**Prompt 1**:
In the passage about writer Vaddey Ratner, who sends Teera a letter?
**Prompt 2**:
Carry on the passage about writer Vaddey Ratner from its last sentence.

**Selected extract**:
┌────────
Writer Vaddey Ratner is used to processing pain through fiction. Her best-selling debut novel, In the Shadow of the Banyan, was based on her experiences as little girl in Cambodia, where she and her family endured the brutalities of the Khmer Rouge and their killing fields. Ratner and her mother escaped Cambodia, eventually settling in the U.S., but her father disappeared not long after the Khmer Rouge came to power and his fate is still unknown.
A similar mystery is at the heart of Ratner's new novel, Music of the Ghosts. It centers on a Cambodian-American woman, Teera, who receives a letter from an old, blind musician in Cambodia's capital, Phnom Penh. He claims to know what happened to her father, so Teera travels back to her home country to search for answers.
Ratner says, "I wanted to explore the more difficult questions of atonement and forgiveness in this novel. What does it mean to atone? What is possible to forgive? These are questions I continue to confront as a survivor."
└────────
(Stored data)
┌────────
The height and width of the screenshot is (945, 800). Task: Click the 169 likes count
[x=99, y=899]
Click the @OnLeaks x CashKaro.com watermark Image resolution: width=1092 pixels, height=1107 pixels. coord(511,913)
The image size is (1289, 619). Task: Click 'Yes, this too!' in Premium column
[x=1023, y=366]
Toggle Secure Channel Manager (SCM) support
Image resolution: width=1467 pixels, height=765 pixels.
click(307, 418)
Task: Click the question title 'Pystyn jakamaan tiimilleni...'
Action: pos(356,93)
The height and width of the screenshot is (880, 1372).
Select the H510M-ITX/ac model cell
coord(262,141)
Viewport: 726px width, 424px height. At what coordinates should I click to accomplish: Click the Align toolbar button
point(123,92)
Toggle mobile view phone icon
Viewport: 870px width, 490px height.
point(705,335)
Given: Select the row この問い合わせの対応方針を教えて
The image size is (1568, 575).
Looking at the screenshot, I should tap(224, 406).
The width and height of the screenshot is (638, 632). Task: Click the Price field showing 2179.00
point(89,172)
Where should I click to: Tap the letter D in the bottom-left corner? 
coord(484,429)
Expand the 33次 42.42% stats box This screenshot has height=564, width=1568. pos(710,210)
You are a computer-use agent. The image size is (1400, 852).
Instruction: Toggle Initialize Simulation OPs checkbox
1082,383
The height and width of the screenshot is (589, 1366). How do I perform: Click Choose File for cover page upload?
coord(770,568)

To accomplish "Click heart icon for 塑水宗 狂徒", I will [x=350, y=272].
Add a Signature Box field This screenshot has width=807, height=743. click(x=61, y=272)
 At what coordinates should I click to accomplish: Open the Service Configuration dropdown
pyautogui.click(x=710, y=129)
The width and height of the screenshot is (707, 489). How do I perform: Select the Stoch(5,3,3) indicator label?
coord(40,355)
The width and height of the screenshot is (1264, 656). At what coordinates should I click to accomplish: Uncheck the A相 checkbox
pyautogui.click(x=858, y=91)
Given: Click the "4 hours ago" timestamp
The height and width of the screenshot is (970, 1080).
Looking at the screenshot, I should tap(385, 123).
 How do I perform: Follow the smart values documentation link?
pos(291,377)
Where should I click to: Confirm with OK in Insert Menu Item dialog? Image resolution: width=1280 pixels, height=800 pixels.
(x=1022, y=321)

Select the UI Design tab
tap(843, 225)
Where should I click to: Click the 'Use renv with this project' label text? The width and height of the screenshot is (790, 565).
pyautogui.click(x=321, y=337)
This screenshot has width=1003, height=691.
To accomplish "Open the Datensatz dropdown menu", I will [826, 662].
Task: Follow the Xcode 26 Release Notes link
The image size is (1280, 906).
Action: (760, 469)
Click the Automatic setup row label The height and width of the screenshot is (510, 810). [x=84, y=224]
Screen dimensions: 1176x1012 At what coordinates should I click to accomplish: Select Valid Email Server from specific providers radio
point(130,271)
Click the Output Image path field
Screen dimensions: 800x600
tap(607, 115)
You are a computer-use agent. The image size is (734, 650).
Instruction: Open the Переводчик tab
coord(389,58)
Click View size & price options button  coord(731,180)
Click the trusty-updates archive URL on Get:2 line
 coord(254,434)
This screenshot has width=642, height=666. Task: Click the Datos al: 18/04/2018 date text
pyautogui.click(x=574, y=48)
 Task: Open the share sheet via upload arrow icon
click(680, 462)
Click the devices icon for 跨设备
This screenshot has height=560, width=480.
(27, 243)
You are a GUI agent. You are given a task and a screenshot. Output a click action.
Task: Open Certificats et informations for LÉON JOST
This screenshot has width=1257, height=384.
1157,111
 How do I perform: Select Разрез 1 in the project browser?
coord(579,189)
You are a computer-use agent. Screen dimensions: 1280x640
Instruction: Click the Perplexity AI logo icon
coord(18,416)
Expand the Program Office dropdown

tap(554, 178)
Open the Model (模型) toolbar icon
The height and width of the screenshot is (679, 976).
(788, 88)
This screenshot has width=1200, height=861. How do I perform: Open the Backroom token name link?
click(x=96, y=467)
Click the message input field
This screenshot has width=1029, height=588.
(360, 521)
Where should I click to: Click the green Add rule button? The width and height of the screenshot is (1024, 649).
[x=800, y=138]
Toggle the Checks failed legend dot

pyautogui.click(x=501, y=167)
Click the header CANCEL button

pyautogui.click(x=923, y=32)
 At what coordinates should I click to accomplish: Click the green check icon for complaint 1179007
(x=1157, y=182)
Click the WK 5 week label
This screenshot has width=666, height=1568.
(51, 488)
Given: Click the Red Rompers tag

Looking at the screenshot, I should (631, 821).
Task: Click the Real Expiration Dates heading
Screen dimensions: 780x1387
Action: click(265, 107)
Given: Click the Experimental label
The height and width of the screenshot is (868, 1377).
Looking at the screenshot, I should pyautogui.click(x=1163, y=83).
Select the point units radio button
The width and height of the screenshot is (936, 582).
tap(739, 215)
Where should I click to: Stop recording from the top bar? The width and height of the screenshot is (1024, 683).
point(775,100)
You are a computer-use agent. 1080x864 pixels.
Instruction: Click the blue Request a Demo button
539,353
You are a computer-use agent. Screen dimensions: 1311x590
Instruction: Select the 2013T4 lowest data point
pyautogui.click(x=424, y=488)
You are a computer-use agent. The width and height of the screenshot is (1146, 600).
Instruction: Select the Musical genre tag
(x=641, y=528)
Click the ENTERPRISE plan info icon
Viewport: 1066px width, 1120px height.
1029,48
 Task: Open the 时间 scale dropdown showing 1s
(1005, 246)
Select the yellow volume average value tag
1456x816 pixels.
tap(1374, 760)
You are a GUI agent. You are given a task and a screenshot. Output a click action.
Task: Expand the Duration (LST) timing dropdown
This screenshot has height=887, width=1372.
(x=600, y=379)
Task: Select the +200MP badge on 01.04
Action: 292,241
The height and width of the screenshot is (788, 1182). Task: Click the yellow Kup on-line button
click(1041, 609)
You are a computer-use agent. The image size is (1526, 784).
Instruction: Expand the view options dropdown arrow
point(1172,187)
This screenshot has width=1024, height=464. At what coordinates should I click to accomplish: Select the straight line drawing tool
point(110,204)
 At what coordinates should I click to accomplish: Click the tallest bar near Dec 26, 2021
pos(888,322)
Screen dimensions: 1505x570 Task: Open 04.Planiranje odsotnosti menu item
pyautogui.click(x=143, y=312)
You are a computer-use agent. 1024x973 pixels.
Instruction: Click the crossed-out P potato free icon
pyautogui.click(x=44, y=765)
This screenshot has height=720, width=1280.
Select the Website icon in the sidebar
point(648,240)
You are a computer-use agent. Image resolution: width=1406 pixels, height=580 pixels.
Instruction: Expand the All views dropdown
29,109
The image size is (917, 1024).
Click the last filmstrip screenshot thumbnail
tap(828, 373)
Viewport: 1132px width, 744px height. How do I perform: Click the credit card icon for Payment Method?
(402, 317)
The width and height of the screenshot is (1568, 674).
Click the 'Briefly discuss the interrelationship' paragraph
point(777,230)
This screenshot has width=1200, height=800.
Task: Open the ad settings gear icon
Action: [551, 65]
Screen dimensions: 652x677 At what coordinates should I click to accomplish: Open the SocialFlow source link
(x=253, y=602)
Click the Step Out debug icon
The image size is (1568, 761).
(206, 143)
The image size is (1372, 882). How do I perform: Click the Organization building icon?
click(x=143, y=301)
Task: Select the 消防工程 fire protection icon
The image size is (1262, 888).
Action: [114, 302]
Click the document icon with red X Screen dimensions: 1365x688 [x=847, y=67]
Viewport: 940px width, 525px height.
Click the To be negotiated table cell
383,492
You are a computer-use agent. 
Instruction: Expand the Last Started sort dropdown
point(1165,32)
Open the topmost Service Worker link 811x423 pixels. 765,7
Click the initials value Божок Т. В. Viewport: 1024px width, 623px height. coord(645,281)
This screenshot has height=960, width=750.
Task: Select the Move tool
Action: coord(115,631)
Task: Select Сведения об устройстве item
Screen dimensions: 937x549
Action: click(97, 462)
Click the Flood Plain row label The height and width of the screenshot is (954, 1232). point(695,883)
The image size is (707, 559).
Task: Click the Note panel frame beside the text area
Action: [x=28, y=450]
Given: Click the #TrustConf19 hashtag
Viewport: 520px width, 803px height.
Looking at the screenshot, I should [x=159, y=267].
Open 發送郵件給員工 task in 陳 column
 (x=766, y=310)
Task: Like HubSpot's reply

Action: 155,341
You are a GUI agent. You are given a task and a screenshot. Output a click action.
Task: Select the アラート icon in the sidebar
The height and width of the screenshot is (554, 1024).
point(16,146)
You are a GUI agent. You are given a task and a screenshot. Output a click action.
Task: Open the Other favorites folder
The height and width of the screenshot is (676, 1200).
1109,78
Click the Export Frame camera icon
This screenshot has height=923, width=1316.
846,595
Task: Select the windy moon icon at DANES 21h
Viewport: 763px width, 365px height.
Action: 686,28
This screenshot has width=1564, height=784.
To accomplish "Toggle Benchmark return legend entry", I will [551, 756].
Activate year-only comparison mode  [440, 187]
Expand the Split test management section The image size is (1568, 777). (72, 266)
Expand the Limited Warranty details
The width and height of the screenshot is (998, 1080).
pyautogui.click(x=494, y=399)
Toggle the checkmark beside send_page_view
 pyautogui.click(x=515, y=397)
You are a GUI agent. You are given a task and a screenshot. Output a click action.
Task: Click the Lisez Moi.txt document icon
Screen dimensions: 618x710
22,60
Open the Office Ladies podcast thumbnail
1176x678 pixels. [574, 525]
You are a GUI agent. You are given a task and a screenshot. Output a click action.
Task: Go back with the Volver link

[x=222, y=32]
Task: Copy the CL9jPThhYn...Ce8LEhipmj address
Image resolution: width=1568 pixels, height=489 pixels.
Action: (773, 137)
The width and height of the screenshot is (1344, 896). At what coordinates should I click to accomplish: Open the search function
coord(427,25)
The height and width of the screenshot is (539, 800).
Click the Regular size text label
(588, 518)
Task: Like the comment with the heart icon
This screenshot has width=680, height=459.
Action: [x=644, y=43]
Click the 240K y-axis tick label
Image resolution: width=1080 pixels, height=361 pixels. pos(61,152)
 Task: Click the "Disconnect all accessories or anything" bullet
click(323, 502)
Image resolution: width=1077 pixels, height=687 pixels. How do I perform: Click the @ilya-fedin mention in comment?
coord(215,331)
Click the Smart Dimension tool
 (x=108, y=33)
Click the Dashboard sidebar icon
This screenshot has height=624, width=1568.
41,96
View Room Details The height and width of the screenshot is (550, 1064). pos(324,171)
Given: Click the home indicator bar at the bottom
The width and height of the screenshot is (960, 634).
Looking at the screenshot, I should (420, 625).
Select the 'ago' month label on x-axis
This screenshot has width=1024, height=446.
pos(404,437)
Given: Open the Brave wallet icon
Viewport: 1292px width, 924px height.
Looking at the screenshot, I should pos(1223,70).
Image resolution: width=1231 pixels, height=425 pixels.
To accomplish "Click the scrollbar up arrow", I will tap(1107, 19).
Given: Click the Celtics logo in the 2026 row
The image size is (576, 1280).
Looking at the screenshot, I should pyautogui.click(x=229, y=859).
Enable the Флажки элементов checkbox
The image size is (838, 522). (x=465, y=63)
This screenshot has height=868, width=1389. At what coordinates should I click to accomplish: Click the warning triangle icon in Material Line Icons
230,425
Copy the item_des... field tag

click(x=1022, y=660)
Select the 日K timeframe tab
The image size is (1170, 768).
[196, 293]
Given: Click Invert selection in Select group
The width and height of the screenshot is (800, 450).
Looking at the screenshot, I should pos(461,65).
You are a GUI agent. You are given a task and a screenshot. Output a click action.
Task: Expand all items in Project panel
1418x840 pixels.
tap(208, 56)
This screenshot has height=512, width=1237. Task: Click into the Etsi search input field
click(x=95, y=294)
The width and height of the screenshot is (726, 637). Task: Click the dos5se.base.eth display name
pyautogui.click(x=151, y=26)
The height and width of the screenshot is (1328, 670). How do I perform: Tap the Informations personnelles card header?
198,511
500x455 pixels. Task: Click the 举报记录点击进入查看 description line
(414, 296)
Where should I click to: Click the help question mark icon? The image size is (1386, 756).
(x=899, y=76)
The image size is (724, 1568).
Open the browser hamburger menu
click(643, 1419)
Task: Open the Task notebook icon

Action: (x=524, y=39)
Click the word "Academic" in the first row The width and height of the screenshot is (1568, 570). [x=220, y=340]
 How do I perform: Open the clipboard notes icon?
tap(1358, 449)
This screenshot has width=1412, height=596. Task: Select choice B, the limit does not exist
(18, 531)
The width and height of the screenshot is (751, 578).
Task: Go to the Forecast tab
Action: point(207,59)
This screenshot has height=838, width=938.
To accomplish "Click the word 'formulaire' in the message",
└────────
**Exercise result 1**:
An old, blind musician in Phnom Penh sends Teera the letter.

**Exercise result 2**:
On Teera feeling torn between two cultures
Teera, like myself, is an individual who struggles with divided selves. She has these two sides, these two selves — one Cambodian, one American. I think Teera, when she's in America she feels this longing for Cambodia; she feels more Cambodian than ever. But once she arrived in Cambodia she realizes that she's a stranger and that she feels very American. And her journey is a journey of trying to reconcile these two selves that she embodies.
On Teera learning that the musician may have had a hand in her father's death, but also understanding that he, too, was a victim
That's the reality of Cambodia. You can be in a taxi with a very gentle person, or at a café talking to somebody who appears to have had this history of immense suffering, and then in the next part of your conversation you learn that this person was a Khmer Rouge soldier. And you do wonder what that person had committed at that time, and you have to arrive at a place where you put away your judgement and just open yourself up to listen.
And I feel that's the only way that, as individuals and as a society, we can move forward. We must arrive at a place where — no matter who we are, on what side of this history we stand, whether as victims or as perpetrator — we have to just come together and just listen; open ourselves up and open ourselves to the possibility that the person who had inflicted pain on us may also have suffered greatly.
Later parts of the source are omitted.